A fool’s paradise of buses and bollards

Rowan Atkinson on Oxford's insane transport policy (circa 2003, but disturbingly relevant)

I have been amazed, nay flabbergasted, to find myself in the past week becoming so exercised about an attack on the motorist and the motor car. This is because, despite my well-documented enthusiasm for the car as a leisure tool, I have not hitherto regarded it is a particularly sensible mode of mass transportation. I have always considered cars en masse as irritating, polluting, socially corrosive and unattractive.

A car standing alone can be a beautiful and emotive object, but wherever two or three are gathered together, in my view, you have ugliness. I had always passively supported anti-car measures and pedestrianisation plans. But whatever tune I've been humming, I've changed it; the mild green cloak I have been wearing for several years has a hideous stain, caused by the intense displeasure of dealing with what Oxfordshire county council has done to the centre of my beloved city of Oxford.

In aim, it is admirable. In practice, it is a travesty: a classic example of councillors so besotted by a higher ideal that they are oblivious to the social and commercial consequences of a blanket ban on cars in the city centre.

I want to talk first about Broad Street, which is in fact quite a broad street, even if its name may suggest otherwise. Broad enough to support until last May an island of cars parked in its centre and through traffic each side of it. There are now no cars. No parking, no through traffic, no access to shops. Nothing. There were no problems with the way it was before, but who needs a problem before you provide a solution?

A staggering £20m has been spent on the scheme and this corner of Oxford has been throttled. I had never realised the degree to which traffic can invest a town with life and movement. Where cars once moved and parked in an orderly fashion you have an empty, lifeless thorough fare. Even the quality of the pedestrian's life has declined because the bustle and atmosphere have departed.
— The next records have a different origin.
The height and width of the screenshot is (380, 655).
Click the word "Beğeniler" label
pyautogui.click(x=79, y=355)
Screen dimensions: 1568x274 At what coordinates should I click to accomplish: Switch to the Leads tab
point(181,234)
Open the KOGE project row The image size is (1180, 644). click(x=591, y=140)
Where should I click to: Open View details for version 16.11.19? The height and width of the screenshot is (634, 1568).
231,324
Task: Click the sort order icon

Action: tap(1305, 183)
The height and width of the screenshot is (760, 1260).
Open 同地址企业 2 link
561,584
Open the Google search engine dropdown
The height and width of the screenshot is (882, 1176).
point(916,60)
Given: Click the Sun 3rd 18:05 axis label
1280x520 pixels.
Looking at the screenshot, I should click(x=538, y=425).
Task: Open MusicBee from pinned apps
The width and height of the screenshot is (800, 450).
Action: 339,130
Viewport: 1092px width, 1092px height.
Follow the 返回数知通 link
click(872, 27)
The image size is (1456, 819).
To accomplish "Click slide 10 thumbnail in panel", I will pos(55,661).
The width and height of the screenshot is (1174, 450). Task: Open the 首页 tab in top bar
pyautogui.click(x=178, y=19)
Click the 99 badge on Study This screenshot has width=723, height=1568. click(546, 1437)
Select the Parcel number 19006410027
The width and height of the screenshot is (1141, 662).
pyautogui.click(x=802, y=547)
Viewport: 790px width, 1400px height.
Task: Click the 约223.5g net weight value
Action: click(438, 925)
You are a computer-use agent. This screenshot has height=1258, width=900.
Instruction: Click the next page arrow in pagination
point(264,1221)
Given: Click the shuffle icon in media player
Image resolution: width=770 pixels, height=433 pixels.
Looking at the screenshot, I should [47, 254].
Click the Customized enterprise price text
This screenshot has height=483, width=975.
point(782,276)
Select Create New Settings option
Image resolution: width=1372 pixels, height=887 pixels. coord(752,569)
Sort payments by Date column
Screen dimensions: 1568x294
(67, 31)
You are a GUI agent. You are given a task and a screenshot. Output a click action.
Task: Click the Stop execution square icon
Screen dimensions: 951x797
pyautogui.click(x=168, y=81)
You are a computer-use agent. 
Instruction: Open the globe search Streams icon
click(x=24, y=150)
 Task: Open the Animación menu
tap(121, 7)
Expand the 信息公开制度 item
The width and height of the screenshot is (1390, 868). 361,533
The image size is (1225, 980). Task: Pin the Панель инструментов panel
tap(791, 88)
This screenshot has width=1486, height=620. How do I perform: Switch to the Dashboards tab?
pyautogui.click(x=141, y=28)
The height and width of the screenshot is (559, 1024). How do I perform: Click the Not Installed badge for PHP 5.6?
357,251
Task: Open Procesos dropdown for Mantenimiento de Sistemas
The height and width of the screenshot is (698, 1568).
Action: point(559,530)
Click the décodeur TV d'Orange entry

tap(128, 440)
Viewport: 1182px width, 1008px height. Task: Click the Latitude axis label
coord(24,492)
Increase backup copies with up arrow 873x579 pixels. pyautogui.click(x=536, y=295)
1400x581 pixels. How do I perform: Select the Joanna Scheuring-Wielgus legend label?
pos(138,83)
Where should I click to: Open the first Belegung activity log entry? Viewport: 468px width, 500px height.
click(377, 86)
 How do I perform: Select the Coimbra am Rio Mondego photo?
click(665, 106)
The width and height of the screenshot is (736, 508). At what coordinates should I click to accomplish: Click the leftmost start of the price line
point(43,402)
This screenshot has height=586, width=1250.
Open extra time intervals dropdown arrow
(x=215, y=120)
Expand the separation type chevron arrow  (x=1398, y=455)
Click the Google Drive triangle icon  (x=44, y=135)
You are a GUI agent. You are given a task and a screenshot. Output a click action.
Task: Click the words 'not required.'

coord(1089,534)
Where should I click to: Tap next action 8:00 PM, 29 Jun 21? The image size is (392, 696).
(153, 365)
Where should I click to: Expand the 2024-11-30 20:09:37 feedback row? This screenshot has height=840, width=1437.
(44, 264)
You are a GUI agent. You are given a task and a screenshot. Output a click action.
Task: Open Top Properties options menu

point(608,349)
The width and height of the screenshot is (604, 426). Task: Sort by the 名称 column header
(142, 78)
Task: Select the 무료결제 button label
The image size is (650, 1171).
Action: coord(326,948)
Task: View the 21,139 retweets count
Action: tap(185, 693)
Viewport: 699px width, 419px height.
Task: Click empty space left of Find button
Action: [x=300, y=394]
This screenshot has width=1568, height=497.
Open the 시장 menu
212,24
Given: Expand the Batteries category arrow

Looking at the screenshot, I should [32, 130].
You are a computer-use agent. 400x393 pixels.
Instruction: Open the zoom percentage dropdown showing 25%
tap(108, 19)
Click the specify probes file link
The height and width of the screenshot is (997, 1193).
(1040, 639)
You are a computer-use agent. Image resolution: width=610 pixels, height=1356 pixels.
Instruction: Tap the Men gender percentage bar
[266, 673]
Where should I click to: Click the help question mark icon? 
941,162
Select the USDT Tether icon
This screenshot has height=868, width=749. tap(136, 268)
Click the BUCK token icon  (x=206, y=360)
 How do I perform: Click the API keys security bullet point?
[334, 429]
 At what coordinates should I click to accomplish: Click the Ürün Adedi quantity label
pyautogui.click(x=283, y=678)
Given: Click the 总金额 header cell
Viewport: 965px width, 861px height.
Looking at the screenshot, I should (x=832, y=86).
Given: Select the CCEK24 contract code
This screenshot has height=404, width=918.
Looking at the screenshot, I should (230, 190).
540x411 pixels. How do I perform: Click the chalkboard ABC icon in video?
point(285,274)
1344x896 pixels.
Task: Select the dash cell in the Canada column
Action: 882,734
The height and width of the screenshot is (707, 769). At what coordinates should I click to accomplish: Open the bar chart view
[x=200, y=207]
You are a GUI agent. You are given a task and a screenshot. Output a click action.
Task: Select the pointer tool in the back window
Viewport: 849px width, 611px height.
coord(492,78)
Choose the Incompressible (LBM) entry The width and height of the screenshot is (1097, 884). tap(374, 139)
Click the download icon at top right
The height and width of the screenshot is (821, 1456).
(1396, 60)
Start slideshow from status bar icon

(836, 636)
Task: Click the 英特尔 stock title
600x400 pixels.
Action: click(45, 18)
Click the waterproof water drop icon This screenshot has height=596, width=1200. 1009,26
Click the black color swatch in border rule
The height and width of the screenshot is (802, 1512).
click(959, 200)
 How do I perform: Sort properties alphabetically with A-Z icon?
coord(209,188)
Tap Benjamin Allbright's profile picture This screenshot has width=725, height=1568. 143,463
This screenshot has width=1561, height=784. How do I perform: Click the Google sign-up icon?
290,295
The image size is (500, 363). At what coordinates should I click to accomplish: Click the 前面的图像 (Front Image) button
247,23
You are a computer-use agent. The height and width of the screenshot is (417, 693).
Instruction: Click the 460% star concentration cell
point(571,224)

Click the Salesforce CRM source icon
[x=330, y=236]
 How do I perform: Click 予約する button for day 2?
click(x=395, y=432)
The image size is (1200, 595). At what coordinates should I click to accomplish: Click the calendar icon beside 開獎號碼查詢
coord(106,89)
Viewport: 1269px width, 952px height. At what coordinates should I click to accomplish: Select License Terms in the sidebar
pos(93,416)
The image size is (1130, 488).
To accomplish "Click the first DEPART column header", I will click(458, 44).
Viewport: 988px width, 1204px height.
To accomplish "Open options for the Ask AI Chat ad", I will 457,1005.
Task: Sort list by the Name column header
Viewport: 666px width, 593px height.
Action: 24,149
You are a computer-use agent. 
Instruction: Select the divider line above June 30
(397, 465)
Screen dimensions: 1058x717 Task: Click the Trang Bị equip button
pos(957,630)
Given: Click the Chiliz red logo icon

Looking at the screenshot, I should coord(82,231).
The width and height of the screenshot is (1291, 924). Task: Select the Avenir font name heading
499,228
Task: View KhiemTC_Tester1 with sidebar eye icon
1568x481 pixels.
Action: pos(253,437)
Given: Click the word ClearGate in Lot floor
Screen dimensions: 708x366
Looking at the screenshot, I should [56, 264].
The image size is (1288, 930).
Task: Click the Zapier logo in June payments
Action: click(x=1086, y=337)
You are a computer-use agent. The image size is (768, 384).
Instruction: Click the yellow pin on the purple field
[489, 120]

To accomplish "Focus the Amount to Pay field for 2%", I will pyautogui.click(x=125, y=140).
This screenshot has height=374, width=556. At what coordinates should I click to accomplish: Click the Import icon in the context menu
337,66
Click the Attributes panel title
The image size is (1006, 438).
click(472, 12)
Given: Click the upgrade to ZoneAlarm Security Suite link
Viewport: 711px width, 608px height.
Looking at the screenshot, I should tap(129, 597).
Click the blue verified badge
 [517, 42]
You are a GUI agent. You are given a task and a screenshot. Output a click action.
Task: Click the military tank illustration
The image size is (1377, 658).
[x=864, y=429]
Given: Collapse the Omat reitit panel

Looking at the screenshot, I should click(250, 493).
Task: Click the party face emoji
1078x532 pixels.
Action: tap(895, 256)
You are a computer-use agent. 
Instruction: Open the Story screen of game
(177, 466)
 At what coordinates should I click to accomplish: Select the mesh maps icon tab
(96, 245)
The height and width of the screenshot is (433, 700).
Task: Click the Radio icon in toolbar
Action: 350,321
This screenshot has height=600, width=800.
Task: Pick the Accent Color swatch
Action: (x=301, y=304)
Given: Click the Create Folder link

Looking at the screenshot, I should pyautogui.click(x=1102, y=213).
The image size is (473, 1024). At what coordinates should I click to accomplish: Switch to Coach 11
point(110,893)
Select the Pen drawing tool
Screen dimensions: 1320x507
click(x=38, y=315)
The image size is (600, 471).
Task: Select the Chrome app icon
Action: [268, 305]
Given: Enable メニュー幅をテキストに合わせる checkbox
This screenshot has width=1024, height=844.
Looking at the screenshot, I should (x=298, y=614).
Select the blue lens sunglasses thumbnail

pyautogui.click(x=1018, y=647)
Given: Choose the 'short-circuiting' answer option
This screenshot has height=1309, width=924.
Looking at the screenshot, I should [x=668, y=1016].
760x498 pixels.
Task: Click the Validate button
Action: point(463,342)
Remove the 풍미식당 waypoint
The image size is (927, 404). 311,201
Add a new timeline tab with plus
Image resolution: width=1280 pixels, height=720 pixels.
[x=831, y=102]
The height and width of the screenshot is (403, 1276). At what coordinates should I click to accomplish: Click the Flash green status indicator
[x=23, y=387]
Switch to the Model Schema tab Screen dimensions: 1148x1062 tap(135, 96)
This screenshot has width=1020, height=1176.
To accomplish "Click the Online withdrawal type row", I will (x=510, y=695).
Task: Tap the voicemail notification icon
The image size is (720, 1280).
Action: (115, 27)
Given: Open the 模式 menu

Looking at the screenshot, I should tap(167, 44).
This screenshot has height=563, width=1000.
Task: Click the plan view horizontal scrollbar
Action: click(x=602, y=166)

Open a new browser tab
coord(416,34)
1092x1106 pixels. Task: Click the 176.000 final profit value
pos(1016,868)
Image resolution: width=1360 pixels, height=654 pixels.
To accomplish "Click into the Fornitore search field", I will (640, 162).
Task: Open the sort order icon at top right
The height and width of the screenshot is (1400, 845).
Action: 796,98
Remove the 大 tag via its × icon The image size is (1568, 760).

So, what does one see, of morn, surveying this one vibrant place? A traffic warden sniffs the morning air the new Disneyland Oxford. A group of Norwegian tourists stare blankly into a souvenir shop, the only kind of retail outlet likely to be trading at this time next year. And bollards, a forest of them stretching as far as the eye can see. Substantial things in cast iron - God, what a business to be in. If the people of Oxfordshire keep voting the same way. Bollards Inc won't be posting a profits warning for some time, you can rest assured. Any clearing in the bollard forest is filled, with roadsigns screaming at you No! No! No! But I always used to be able to . . . No!

An open-topped tourist bus chugs into view, at that mildly irritating pace at which they move. It is empty, except for a huddle of Norwegians on top. They take in the view. "Look, down there - Norwegians!"

No one else about. Bookshops, shoe shops, sports shops, music shops and the unique and delightful covered market have all suffered turnover losses of 15-25% and are on the brink of viability. Oxford has seized up, the rush hours are horrendous, doctors take 45 minutes to cross this tiny city at lunchtime.

The only street that seems to have benefited from this bus-friendly scheme is one from which buses have been banned. Cornmarket Street was pedestrianised yonks ago, but buses were allowed, the kerbs being removed so that human being and bus could meet each other on a level playing field. Many was the time that you felt the gentle brush of an omnibus on your jacket. Thankfully, where one once enjoyed a heady cocktail of bleating horns and diesel particulate, and where man and machine literally rubbed shoulders, the bus is banned.

Elsewhere, it is rampant and king. Goodness, a bus can be a hideous, galumphing thing and terribly intimidating in a city street. There are so many modest streets in Oxford that are now busy bus thoroughfares and much less pleasant for it, with pedestrians having their conversations stifled and their hair blown into curious shapes by the passing of vehicles the size of bungalows.

Of course, the theory - stop me if I'm boring you, archdeacon - is that we will all park and ride. The problem is that we don't want to and won't. Who's going to park and ride and wait and fume just to pick up a Harry Potter and a piece of haddock? They'll go to Bicester or Cheltenham. Or Pristina, where the parking is excellent.

No longer will I unquestioningly support anti-car actions. In Oxford it is clear that dogma has won over rationale. It's unpalatable enough for entertainers to make a lot of money, but bollard manufacturers . . . I mean, frankly.